Text segment:
[Start of Attachment]

New Study Finds That Warming Oceans Stop Fish From Spawning

According to a new study, there is now a clear reason why a lot of fish are declining in numbers and it has a lot to do with the warming of our oceans due to global warming.

Warming Oceans Deter Fish Species From Spawning

It seems like global warming isn’t just affecting us humans since a new study shows that the global heating provided by climate change poses a clear danger to fish species in the ocean during the most critical time of their lives, which is whenever they spawn.

“Our findings show that, both as embryos in eggs and as adults ready to mate, fish are far more sensitive to heat than in their larval stage or as sexually mature adults outside the mating season. On the global average, for example, adults outside the mating season can survive in water that’s up to 10°C warmer than adults ready to mate, or fish eggs, can,” Flemming Dahlke, who is a marine biologist that’s working with the Alfred Wegener Institute at Bremerhaven in Germany, said.

Once confirmed by other research, these findings should help clear up some of puzzles that are associated with the numbers of fish, as well as provide clear evidence that fish are responding to global warming.

[End of Attachment]

Set of tasks:
[1] Answer these questions using the article on warming oceans and fish spawning.
(a) Which institute does Flemming Dahlke work with, and where is it located?
(b) During which time of their lives does the study say global heating poses a clear danger to fish?
(c) On the global average, how much warmer can the water be for adults outside the mating season to survive, compared with adults ready to mate or fish eggs?
[2] Continue the article on warming oceans and fish spawning from its final sentence.

Information supplied:
[Start of Attachment]

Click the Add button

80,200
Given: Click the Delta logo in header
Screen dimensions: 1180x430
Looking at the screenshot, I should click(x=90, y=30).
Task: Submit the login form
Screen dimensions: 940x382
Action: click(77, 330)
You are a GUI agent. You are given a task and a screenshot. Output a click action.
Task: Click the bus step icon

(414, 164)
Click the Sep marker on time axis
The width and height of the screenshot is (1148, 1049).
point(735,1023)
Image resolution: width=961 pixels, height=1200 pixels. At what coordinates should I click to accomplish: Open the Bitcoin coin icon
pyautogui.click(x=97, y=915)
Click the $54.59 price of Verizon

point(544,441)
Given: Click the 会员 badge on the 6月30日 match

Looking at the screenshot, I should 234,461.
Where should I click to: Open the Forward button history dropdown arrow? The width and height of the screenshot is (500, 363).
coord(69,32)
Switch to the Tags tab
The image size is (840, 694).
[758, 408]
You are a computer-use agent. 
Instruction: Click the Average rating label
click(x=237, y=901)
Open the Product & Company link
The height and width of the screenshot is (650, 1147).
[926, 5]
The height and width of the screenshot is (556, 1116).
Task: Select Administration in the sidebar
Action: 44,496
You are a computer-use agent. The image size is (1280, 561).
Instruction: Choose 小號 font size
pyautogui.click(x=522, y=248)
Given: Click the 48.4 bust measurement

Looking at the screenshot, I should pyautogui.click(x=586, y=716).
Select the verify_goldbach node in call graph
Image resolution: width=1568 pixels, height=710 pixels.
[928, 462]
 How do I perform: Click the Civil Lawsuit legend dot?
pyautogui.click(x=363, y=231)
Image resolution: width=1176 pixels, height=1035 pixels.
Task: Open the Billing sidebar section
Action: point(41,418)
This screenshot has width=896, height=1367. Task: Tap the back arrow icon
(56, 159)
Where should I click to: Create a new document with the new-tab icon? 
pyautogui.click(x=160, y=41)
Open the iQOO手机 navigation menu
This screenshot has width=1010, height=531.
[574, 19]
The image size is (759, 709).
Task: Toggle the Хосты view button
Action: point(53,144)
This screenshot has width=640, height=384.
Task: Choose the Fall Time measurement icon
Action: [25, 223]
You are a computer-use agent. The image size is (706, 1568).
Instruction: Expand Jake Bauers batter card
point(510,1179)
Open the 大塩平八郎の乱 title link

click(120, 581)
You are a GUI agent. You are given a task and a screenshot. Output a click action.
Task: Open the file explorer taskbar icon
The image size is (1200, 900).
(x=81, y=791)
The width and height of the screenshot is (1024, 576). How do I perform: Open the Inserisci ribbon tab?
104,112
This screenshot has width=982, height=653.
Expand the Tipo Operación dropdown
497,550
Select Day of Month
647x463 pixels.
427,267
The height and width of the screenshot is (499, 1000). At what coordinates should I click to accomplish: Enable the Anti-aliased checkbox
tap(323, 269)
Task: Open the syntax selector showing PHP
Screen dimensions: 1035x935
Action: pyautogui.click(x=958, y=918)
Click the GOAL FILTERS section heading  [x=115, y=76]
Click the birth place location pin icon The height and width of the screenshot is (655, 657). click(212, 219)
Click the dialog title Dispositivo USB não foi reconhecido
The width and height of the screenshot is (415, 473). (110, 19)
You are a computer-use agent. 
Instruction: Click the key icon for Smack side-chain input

[End of Attachment]

Answers per task:
[1]
(a) The Alfred Wegener Institute at Bremerhaven in Germany.
(b) Whenever they spawn.
(c) Up to 10°C warmer.

[2]
For example, fish that are in temperate zones already go through seasonal water temperatures. This is why cod shifting near the Arctic and sardines migrating to the North Sea have confused researchers in the past. And now, the latest findings made by Dr. Dahlke and his team provide another answer: Alot of fishes are already living near the limit of their heat tolerance. Simply put, the ocean is now too warm for these animals.

This is because through hundreds of thousands of years of evolution, marine and freshwater species have worked out the temperature margins that would help the process of spawning embryos. Unfortunately, the rapid warming of our waters is upsetting this balance and so fishes are looking for better waters.

As such, the study states that the reproduction of 60 percent of all fish species is likely to be affected if global warming continues.